Blog Entry
A recent article discussed the phenomena of “psychological ownership” of digital contents. The context of this was about how individual work is marked in a collaborative work environment. The authors discuss various motives for ownership—perceptual (social-cognitive) or part of the human need to categorize the world, instrumental (efficacy and in control) to satisfy (workplace or personal) needs, and symbolic (self-identity) in terms of how people perceive themselves (Wang, Battocchi, Graziola, Pianesi, Tomasini, Zancanaro, & Nass, 2006, p. 226). The researchers identified psychological ownership as an important one in terms of how people interact with each other. That all aligns with our intuitive sense of how things work.
This issue is critical when the spirit of Web 2.0 is rife, and people are all about sharing a lot of digital objects (photos, audio, video, and other forms of multimedia) and information on the Web through various content sharing sites. There are many consuming and a few producing in terms of actual numbers, even in those sites.
The issue of psychological ownership and how an idea is marked as one person’s or another’s is important in an online classroom. Students will email instructors off-list to let them know when a peer has swiped his or her ideas in a discussion board posting, or worse, in a formal paper. A savvy instructor will have noticed already…but the email does show that students can be proactive about identifying an idea as their own and protecting that.
In a professional setting, where original ideas have heft and reputation value (and sometimes monetary value), identifying ownership of a work is critical. This is even more important in cases of virtual teaming where dispersed teams of people will collaborate and where there is not yet strong trust (even if there is initial “swift trust”).
There are legal implications, too, based on the provability of who came up with an original idea first. But if collaborators on a project are approaching a work very defensively and protectively of their own ideas, that will not necessarily support open creativity. Of course, most projects start with a contract or memorandum of agreement or binding grant understandings—about the ownership of the work, the payments, the roles, and the ground rules of sharing. There are understood ethics of keeping work private and protected and not infringing on others’ rights.
In some fields where discoveries may have huge monetary and reputation implications, this issue of who originated an idea or came up with something first is even more critical.
The concept of “markers” or indicators to show ownership of contents is the linking of a team member with his or her contributions. The organization and the larger legal system then deals with issues of actual ownership and benefits from original work, within the particular work contexts. Still, the socio-technical system has to be rigorous enough for forensics to establish provenance…but the truth is that ideas are messy, and establishing the timeline of when an idea originated or a discovery was made—in shared work—may be very difficult. In such cases, the research team—spearheaded by a lead researcher or PI—will gain the glory. Most findings and innovations are not done in isolation but are achieved collaboratively, in a context of trust, competition, intellect, and resourcing.

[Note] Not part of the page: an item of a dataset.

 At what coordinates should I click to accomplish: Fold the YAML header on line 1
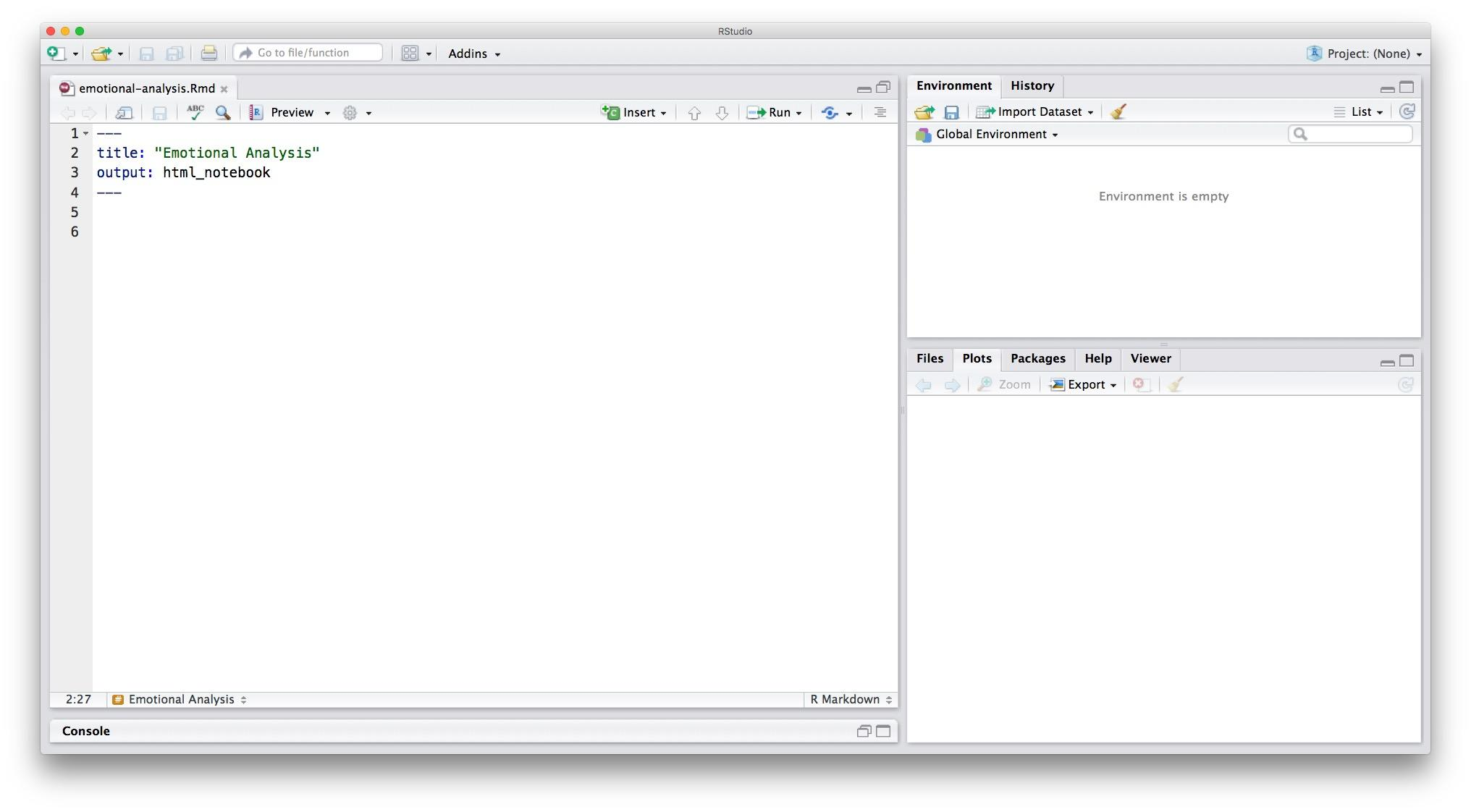click(x=86, y=134)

One intriguing angle I’ve found is that I’ve run across people who think that their ideas are wholly original when they’re borrowing broadly from others. They think that if they think an idea (even if they weren’t the first to think it) that it’s the same as actualizing it. In other words, people often seem to consider psychological ownership even when there are no factual grounds for that.

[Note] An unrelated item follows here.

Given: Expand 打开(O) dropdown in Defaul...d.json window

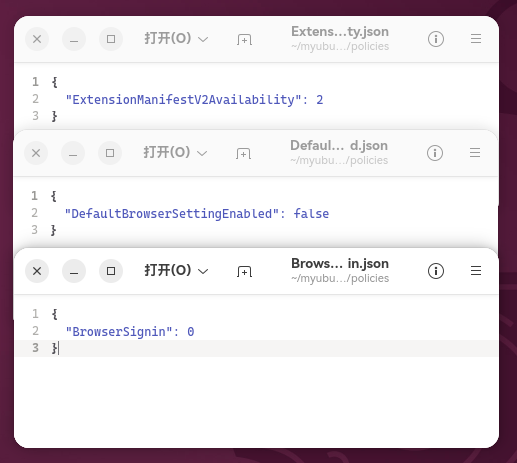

Many amateurs also assume huge commercial value to their ideas which are untested and pretty much works that have not been tested in the world. They psychologically monetize their works, without any factual basis to do so. In other words, this psychological ownership can be taken to an extreme and to the detriment of the holder of those ideas. Many ideas never make it into the light of day and are never a benefit to anyone else but are just in the minds of the thinkers.
The issue of protecting work is a real one. There have been a half-dozen times where I’ve declined to send on an accepted chapter draft or article to a colleague pre-publication simply because the ownership of the contents has already been signed over to a publisher, and leaking any piece of the as-yet-unpublished work would be problematic with the publisher. Unintended leaks and other mishandling of information has happened enough in my observations of the world for me to err on the side of caution.
There’s enough of a sense of caution in the workplace that most people know not to share information unnecessarily. And many even hold work back from presentations and publications because there may be ways to enhance the value of the work through patenting…or other processes…for competitive advantage.
References
Wang, Q-Y., Battocchi, A., Graziola, I., Pianesi, F., Tomasini, D., Zancanaro, M., & Nass, C. (2006). The role of psychological ownership and ownership markers in collaborative working environment. ICMI ’06: Banff, Alberta, Canada. ACM. 225 – 232.